-- YOUR TASK --
Would you show every line from the records that holds "showing"?

DATA RECORDS Block Start

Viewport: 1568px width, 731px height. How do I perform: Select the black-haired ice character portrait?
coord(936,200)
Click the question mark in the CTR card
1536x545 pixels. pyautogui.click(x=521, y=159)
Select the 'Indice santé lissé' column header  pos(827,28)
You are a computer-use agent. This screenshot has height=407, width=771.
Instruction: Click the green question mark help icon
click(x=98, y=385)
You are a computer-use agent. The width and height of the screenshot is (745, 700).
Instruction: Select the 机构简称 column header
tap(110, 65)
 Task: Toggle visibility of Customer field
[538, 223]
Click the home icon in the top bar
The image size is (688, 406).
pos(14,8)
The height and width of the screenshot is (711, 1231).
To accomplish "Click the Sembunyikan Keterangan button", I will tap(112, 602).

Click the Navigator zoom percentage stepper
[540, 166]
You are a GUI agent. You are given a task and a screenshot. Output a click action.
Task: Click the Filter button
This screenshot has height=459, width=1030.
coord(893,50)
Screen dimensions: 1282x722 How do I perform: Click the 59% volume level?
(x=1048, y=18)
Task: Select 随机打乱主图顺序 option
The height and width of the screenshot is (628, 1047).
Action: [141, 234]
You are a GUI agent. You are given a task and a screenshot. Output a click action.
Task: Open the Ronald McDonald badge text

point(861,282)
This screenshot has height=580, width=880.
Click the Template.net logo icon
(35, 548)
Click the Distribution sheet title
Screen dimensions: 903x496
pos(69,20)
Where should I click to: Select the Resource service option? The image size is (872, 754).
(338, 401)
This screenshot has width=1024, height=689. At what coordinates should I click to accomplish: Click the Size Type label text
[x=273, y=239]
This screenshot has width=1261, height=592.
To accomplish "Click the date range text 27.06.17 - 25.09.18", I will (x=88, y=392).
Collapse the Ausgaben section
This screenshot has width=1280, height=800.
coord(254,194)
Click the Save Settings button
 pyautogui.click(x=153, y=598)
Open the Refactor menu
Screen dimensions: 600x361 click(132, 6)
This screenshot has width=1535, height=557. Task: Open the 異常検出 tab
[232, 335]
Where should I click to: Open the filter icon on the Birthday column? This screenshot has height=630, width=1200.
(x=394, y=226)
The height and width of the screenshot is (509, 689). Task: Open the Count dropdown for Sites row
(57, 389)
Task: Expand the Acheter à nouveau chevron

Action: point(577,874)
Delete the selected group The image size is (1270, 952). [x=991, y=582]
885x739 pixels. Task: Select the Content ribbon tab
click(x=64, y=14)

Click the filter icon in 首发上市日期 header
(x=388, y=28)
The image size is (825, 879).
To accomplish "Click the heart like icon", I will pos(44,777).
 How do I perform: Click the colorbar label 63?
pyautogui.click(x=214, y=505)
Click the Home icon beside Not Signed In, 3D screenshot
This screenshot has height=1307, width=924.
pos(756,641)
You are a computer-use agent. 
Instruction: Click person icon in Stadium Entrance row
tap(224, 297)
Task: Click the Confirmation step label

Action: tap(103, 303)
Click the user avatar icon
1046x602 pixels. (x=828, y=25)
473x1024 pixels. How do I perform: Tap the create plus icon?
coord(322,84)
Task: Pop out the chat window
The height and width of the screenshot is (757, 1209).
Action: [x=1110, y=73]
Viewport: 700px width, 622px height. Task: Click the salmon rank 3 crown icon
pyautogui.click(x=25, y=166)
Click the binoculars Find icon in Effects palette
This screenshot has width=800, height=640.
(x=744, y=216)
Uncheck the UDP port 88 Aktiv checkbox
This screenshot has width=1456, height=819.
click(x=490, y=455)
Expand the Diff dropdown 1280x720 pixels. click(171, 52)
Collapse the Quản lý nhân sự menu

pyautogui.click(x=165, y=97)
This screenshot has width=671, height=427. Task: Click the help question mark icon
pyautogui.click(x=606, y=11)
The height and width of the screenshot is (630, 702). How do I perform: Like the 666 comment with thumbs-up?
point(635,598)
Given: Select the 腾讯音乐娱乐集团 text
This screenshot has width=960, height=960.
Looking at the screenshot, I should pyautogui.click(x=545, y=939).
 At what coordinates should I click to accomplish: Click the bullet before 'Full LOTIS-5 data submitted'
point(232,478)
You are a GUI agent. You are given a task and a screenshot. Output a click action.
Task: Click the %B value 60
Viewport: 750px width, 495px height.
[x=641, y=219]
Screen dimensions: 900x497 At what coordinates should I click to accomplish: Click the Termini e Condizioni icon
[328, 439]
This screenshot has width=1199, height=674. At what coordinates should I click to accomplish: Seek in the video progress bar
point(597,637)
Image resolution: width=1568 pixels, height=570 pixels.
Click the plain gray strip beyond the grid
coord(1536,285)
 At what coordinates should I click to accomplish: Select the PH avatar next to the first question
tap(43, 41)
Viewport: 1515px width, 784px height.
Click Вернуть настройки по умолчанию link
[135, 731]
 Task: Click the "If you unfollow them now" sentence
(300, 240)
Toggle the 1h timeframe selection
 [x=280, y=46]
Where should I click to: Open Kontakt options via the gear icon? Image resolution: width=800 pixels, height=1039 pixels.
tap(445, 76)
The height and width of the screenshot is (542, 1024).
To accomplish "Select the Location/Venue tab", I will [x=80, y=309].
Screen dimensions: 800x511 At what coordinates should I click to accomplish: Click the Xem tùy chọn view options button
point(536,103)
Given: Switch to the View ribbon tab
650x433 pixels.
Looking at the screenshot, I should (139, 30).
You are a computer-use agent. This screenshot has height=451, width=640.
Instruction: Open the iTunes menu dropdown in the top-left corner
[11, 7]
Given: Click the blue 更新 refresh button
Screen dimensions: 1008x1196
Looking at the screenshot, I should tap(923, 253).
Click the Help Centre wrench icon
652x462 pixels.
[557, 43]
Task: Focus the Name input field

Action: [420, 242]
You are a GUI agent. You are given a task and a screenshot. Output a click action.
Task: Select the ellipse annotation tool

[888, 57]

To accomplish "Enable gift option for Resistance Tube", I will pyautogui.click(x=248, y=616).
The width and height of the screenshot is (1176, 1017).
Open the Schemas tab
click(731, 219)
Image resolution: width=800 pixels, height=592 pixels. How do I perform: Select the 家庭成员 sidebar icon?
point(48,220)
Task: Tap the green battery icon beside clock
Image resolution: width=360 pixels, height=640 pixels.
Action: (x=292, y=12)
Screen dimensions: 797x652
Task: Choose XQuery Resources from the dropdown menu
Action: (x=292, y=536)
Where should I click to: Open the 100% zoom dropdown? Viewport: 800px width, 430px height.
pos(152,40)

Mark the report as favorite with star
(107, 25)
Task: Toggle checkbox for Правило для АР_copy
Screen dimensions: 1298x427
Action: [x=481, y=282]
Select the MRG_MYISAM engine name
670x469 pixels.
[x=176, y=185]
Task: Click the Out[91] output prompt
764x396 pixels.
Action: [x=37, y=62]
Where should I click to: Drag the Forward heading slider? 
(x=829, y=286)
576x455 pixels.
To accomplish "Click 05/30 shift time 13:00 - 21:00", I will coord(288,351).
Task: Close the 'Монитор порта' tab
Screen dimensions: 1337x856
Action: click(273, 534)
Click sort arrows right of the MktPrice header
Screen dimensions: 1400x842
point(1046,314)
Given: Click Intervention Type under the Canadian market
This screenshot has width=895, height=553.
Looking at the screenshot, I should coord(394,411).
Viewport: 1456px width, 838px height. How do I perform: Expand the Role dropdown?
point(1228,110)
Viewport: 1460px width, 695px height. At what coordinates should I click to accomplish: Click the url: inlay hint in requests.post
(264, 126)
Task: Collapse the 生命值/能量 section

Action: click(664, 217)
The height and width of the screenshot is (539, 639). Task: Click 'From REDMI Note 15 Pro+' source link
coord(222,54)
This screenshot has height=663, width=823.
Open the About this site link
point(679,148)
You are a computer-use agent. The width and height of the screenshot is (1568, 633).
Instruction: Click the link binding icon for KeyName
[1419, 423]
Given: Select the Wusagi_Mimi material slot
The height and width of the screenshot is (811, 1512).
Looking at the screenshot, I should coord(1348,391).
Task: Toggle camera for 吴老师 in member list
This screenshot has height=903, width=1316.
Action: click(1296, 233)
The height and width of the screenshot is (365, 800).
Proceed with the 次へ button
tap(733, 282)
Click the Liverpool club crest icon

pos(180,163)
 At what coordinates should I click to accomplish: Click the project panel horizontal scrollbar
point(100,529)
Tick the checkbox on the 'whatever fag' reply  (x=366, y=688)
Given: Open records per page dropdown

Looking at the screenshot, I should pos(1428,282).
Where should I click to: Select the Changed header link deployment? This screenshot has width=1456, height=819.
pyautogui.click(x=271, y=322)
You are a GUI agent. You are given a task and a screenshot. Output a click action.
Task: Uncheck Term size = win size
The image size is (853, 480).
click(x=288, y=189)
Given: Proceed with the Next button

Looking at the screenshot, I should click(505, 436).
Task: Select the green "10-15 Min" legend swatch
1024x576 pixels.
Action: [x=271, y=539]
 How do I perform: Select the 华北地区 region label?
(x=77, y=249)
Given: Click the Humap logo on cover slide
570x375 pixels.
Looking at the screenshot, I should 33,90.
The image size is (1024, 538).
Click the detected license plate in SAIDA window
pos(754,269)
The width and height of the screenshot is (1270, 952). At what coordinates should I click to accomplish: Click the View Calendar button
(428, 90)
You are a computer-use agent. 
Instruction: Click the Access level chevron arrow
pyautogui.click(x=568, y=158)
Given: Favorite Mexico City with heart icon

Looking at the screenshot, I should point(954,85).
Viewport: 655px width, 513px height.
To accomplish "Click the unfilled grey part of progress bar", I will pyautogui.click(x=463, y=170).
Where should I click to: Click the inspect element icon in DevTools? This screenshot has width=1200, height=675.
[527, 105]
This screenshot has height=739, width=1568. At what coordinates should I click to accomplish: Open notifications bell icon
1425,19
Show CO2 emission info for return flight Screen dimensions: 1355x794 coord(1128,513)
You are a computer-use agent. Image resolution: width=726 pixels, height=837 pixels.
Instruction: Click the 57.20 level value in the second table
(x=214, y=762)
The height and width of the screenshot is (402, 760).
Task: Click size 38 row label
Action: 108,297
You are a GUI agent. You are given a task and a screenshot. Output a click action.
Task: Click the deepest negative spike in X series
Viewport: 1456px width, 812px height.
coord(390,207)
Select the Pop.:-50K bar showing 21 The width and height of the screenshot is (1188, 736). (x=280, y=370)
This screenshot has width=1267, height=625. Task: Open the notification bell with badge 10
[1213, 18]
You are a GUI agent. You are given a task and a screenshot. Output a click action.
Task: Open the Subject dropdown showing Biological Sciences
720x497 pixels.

DATA RECORDS Block End

-- TASK SOLUTION --
Select the Pop.:-50K bar showing 21 The width and height of the screenshot is (1188, 736). (x=280, y=370)
Task: Open the Subject dropdown showing Biological Sciences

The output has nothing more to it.